When the time to decide what type of scale style you’re going to use for your business questionnaire, the answer lies in what solutions you’re trying to get. For this one, you have to decide what semantic choices you want to have that’s fitting for your items. As an example, you can use the standard Strongly Agree to Disagree or Satisfied to Dissatisfied keywords, but when the questions demand something else, you need to customize your options. So, when you’re asked for a specific frequency, you can use “Everyday” instead of “Always.” You also need to decide on the number of options that you want your respondents to choose from. Most researchers would decide between a 5-point or a 7-point scale because the odd numbers would provide a middle ground for both the extremes.

Step 4: Test It Out!

You’ll never know if your questionnaire works and efficiently provides you with the right data unless you take it out for a test drive. Before actually getting respondents to answer your questions, gather a small group of people with the same demographics as your actual respondents, and have them answer your questionnaire for a pilot test. This helps you determine whether or not you’ve used the right scales and the number options. This will also allow you to do an item analysis to evaluate your indicator statement and identify if they’ve successfully led you to your answers.

likert-scale

FAQs

What is a horizontal likert?

A horizontal likert is the placement of the Likert scale points from left to right, which encourages you to place the negatives on the left and the positives to the right to decrease bias.

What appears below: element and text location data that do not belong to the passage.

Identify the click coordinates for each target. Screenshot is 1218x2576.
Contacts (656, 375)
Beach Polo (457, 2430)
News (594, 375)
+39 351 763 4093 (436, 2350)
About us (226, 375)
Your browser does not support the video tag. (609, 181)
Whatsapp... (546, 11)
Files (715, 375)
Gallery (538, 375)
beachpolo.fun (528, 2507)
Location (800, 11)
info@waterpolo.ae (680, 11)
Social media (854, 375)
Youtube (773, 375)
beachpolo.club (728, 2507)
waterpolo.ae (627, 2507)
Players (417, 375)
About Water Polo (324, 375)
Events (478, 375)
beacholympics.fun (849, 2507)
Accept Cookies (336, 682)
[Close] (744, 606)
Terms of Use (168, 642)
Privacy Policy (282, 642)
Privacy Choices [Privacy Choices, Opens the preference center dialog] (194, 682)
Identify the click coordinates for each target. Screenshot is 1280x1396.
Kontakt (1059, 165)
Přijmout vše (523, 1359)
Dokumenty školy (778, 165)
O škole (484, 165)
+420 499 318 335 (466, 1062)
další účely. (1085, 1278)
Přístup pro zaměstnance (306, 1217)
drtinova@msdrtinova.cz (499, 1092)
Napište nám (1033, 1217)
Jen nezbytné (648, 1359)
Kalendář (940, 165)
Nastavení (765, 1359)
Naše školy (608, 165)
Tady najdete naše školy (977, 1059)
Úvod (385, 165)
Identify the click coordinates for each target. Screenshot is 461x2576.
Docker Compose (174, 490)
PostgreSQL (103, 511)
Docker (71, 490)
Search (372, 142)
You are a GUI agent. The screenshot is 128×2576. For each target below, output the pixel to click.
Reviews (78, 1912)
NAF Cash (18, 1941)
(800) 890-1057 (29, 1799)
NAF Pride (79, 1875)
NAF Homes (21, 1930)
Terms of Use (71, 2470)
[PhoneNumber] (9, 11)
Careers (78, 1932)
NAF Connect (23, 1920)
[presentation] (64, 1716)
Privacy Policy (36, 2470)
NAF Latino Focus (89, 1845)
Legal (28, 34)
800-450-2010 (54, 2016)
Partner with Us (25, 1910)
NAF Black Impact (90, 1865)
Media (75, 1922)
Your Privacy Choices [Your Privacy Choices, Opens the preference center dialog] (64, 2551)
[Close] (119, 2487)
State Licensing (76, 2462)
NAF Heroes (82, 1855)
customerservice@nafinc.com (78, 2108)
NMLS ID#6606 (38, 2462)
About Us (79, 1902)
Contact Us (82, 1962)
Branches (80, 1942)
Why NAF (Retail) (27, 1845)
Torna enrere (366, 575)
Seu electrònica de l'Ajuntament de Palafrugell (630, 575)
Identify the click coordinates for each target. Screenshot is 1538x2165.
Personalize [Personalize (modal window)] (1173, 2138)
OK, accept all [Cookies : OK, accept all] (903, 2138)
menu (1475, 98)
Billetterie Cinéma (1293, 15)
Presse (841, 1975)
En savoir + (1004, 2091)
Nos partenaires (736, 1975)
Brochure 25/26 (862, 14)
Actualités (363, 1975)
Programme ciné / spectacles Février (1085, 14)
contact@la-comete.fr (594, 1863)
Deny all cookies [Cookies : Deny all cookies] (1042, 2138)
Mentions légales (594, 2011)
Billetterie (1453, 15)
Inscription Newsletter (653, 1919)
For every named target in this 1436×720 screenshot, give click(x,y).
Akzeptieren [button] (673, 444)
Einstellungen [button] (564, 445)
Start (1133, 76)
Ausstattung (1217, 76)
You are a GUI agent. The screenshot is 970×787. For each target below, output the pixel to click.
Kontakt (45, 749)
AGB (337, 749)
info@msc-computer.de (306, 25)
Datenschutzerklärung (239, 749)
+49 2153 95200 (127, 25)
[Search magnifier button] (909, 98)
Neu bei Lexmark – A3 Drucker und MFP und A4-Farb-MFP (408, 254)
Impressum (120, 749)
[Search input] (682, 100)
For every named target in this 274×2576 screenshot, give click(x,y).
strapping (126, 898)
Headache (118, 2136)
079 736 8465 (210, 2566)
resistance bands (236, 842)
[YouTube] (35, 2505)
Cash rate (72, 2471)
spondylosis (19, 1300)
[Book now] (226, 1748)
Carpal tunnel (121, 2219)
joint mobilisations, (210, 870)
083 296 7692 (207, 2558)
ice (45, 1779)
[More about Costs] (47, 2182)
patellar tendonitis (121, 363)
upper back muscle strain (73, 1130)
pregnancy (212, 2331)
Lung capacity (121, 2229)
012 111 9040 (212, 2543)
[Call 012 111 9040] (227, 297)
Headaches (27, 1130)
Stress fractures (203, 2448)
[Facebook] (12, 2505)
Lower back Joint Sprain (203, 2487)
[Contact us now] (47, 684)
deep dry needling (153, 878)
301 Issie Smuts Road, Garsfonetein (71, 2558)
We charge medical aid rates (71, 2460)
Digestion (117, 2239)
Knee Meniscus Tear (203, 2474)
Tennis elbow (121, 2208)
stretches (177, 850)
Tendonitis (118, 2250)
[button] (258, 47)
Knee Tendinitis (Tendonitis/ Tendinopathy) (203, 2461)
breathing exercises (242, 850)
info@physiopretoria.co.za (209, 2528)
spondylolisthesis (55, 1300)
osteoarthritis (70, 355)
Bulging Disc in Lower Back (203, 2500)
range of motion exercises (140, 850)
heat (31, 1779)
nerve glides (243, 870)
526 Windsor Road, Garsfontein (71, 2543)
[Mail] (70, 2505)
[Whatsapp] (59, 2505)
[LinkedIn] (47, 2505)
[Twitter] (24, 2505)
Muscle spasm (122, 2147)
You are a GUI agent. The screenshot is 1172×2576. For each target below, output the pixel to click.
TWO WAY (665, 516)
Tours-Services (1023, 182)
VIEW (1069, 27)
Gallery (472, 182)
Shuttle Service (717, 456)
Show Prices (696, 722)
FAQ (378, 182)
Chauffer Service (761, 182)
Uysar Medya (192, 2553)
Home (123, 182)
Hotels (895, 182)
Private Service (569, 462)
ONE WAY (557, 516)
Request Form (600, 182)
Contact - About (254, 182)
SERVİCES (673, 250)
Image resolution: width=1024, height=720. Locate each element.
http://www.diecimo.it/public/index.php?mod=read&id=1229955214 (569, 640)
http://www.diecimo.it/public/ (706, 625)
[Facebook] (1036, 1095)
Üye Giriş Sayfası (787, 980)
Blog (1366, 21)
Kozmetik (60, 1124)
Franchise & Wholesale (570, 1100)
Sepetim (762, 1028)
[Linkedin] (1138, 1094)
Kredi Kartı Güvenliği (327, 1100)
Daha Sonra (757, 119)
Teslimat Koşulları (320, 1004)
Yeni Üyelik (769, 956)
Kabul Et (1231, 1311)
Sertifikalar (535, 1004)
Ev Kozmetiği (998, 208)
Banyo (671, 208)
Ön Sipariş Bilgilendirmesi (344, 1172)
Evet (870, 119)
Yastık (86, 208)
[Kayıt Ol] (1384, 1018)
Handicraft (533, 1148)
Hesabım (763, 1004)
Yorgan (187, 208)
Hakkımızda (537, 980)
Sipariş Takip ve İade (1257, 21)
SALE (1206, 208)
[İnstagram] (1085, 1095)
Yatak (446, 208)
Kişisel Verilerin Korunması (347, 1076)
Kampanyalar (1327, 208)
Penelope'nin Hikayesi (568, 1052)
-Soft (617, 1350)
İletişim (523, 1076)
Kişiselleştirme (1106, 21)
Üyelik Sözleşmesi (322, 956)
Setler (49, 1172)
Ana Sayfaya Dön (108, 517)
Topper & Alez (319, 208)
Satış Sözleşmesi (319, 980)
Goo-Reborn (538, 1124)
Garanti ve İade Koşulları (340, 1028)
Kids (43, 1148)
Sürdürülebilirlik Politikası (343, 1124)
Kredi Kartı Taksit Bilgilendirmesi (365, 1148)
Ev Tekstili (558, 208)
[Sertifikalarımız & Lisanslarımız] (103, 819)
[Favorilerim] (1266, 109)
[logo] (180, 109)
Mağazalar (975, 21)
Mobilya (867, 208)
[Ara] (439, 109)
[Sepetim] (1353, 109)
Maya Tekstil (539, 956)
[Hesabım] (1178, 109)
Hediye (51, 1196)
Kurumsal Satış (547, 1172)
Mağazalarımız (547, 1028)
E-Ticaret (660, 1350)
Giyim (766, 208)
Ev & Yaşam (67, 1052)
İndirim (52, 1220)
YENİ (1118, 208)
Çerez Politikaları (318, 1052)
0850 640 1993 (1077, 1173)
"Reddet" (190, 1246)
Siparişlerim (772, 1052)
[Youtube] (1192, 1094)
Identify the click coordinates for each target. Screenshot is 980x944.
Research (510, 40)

What is a vertical likert?

A horizontal likert is the placement of the Likert scales top-down, where you need to put the negative on the upper level and the positive on the opposite side to decrease bias.

What are the types of questionnaires?

The types of questionnaires are categorized into two: the open-ended questions and the close-ended questions. The open-ended questions are those without suggestive options and require longer answers. The close-ended questions are those that give definite options in answering (e.g., Likert scale, yes-no questions, etc.)

The core of every study and statistics lies in the intensive data-gathering efforts of everyone involved in the pursuit of knowledge. For many years, development is the outcome of every research and survey that every industry conducted to enhance their services and to provide a concrete result of what’s new in the community. The Likert scale played a significant role in making that happen. Ever since its development, it’s now an essential part of every research tool.